- Opening Delimiter -

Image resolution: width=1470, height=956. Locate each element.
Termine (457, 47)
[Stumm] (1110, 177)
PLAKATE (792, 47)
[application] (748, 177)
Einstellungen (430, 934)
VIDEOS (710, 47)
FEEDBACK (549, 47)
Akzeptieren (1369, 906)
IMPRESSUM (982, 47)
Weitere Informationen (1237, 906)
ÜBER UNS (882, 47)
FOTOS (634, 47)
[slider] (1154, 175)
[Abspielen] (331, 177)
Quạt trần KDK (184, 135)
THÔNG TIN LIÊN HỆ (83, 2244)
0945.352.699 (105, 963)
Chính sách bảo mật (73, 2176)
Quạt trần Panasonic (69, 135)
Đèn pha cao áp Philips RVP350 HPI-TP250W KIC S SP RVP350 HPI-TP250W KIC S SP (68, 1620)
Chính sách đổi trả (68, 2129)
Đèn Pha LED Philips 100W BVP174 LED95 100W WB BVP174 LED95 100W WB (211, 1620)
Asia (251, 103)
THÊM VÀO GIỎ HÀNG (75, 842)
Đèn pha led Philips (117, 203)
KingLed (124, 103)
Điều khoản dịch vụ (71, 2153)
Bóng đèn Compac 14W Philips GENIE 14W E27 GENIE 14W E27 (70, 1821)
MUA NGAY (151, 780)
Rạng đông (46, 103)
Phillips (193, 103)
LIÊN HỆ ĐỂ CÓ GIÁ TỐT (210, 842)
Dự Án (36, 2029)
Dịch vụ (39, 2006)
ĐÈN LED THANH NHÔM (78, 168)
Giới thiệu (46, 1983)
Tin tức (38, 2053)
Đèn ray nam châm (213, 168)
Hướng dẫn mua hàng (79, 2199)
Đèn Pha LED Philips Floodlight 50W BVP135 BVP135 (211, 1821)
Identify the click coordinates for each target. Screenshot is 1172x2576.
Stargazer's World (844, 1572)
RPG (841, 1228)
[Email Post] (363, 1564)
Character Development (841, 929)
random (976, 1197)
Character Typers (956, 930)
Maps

- Closing Delimiter -

WORK INSTRUCTIONS:
The response should be an exact copy of the lines from the one with "Hướng dẫn mua hàng (79, 2199)" through the end of the data, with no other text.

THE COMPLETED TASK:
Hướng dẫn mua hàng (79, 2199)
Đèn Pha LED Philips Floodlight 50W BVP135 BVP135 (211, 1821)
Identify the click coordinates for each target. Screenshot is 1172x2576.
Stargazer's World (844, 1572)
RPG (841, 1228)
[Email Post] (363, 1564)
Character Development (841, 929)
random (976, 1197)
Character Typers (956, 930)
Maps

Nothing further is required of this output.